I showed my kids how to use encyclopedias. I stacked four of them to reach something on the top shelf.
The elephant is my spirit animal.
1. we never forget
2. we hate the circus
3. we’re scared of mice
4. we’re Disney characters
5. we’re awkward in rooms
Forgot the word “peel” when talking about a fruit and said “I skin the kiwi…” instead.
I shaved my eyebrows off so I could become a successful poker player
CANADIAN: im a canadian
DATE: cool i’ve never met a comedian befor
CANADIAN: [is too polite to corect them, dedicates entire life to comedy]
My husband just called our dog, Gertie by her real name, Gertrude. She must be in a lot of trouble.
Though I initially enjoyed Idiocracy, Handmaid’s Tale and Animal Farm, I didn’t expect to be living all three at once 😒
No YOU’RE not worded correctly.
If you work on a farm and your job is to take care of chickens, you are a chicken tender.
Mom Octopus: *opens bedroom door* What’s up?
Son Octopus: *slams laptop* Nothing!
Mom Octopus: YOU BETTER NOT BE LOOKING AT PRAWN AGAIN
My five stages of waking up:
1)Denial
2)Denial
3)Denial
4)Denial
5)Extreme hostility
Me: what I’m saying is I don’t just hungry hippos you. I hungry hungry hippos you.

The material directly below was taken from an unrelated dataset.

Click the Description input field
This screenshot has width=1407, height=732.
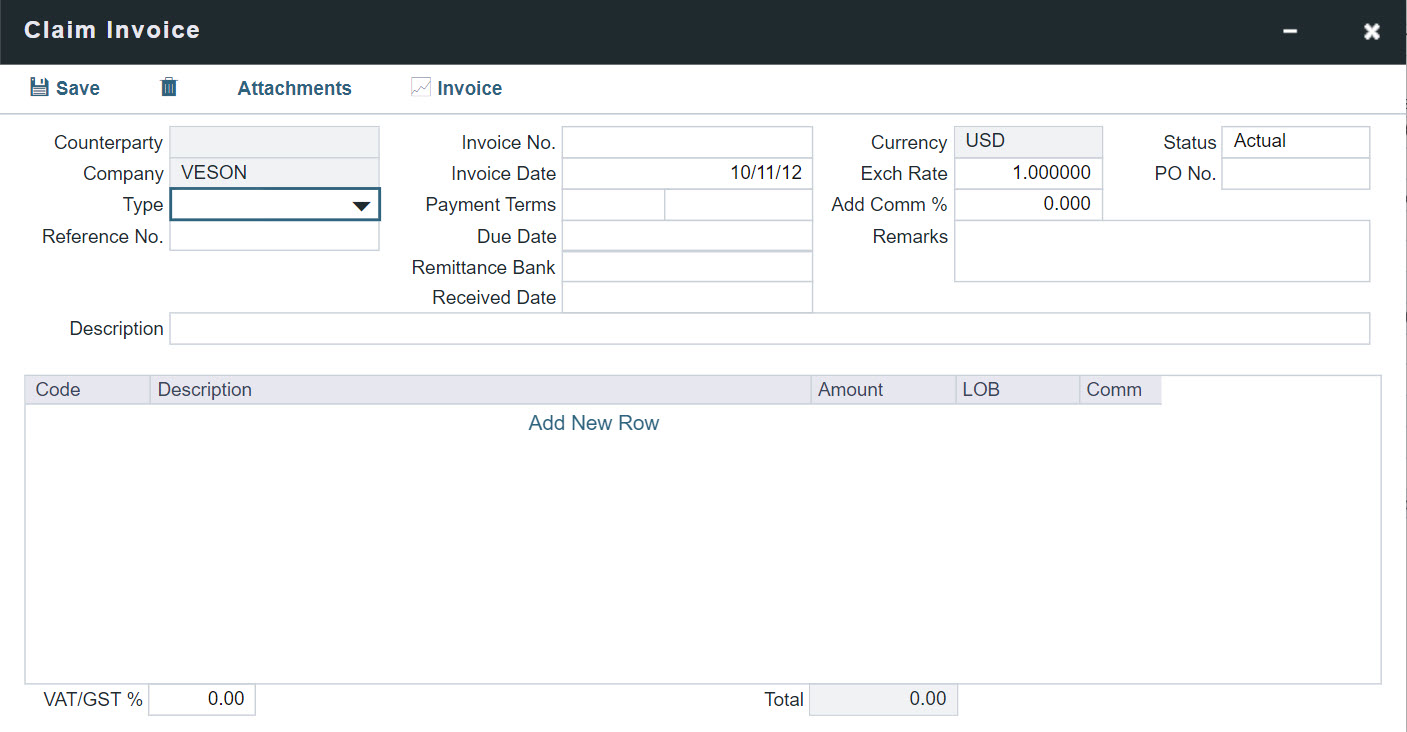tap(770, 328)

Priest [whispering to bride]: it’s not too late to do the traditional vows
I want AI to anticipate what groceries I’m running low on, search every flier and website in my city to find the best price, and compile me a weekly list based on best deals per fewest stops. I do not want AI to make a picture of me if I were an astronaut.